Mack converted an and-1 to get within 63-60 with 1:24 to play. He then found Peavy for a layup with 48 seconds left. Eric Dixon missed a jumper, and after three fouls to give and a deflection out of bounds for an inbounds play with five seconds left, Peavy got the ball at the left elbow, took a few hard dribbles to the low block and floated one up and in.
A Dixon jumper at the horn rimmed out, dealing the Wildcats the latest blow to their hopes of building toward an NCAA at-large bid.
“A lot of credit goes to Georgetown,” coach Kyle Neptune said. “I thought our guys battled. Georgetown just stuck in there the entire game and really locked up defensively the last few minutes, and we didn’t have enough in the end.”
Close games have been the norm for Villanova: Of their nine Big East games, six have been decided by single-digits, and a seventh (against St. John’s) was a one-point game with 2:35 left before the Red Storm pulled away. After winning eight of nine, including a 4-1 start to Big East play capped by the Jan. 8 win over UConn, Villanova has lost three of four. It heads to No. 10 Marquette on Friday.
Peavy led Georgetown with 24 points on 9-for-16 shooting, including 6-for-9 from 3-point range. Jayden Epps supplied 15 points and four assists off the bench. Archbishop Ryan grad Thomas Sorber paired 15 points with 11 rebounds and four assists.
It’s Neptune’s first loss to Georgetown in six games against them. The Hoyas had been the only Big East team not to beat Neptune.
Extenuating circumstances led to an unusually unbalanced night on the offensive end for Villanova. Dixon led all scorers with 29 points. He was 10-for-23 from the field and hit on 5 of 10 3-point looks. He passed Randy Foye (1,966 points) for ninth on the school’s all-time points list with 1,973. Next on the list sits John Pinone with 2,024 points, Allan Ray with 2,025 and Howard Porter with 2,026. He could pass them and Doug West (2,037) in one swoop.

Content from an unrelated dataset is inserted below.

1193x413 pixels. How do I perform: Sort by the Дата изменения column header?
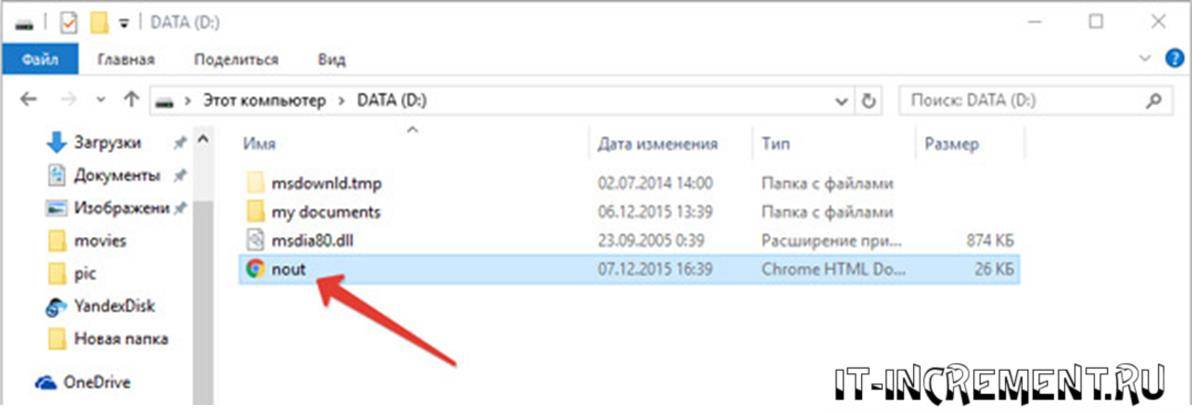coord(657,144)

Dixon is 270 points shy of Kerry Kittles’ program record of 2,243 with 11 regular-season games to play; that’s an average of 24.5 points per game for Dixon, who is averaging 24.9 this season.
Longino was the only other Wildcat to make more than one field goal, scoring 18 points. The rest combined for six made baskets and 16 total points. Jhamir Brickus had seven assists. Enoch Boakye paired four points with 12 rebounds.
That was largely because Wooga Poplar was ejected after eight minutes for throwing a punch, the Philadelphia native getting in a tiff near the benches with fellow Philadelphian Thomas Sorber, who remained in the game.
“Just a couple of players getting into a little scuffle,” Sorber, a freshman from Archbishop Ryan, said. “I was just trying to back my teammate up. He probably took it the wrong way.”
The Wildcats had been more balanced in recent weeks, behind the ongoing brilliance of Dixon. Longino is averaging 13.6 ppg over the last nine games. He’d averaged 8.8 ppg in the first 11. Poplar had averaged 17.8 ppg over the last nine games (excluding a 3-point effort in a rout of Seton Hall). Villanova is 6-3 in his last nine double-figures games.
Brickus has adapted to a completely different role with the Wildcats – his scoring average is down from 13.9 last year with La Salle to 11.3 this year, and his field goal attempts per game have fallen from 11 to 8.4. With it, the Coatesville grad’s assists have risen from 4.8 to 5.5 per game. The Wildcats are 7-4 this year where he’s scored in double figures, though they lost his only 20-point outing (against St. Joe’s).
Without Poplar, there wasn’t as much room for error offensively. Villanova shot 40 percent from the field and 40 percent from 3, but 16 turnovers did Villanova no favors.
“I thought we were in a good spot regardless,” Neptune said of the mindset after Poplar’s exit. “We’ve got a lot of confidence in those other guys.”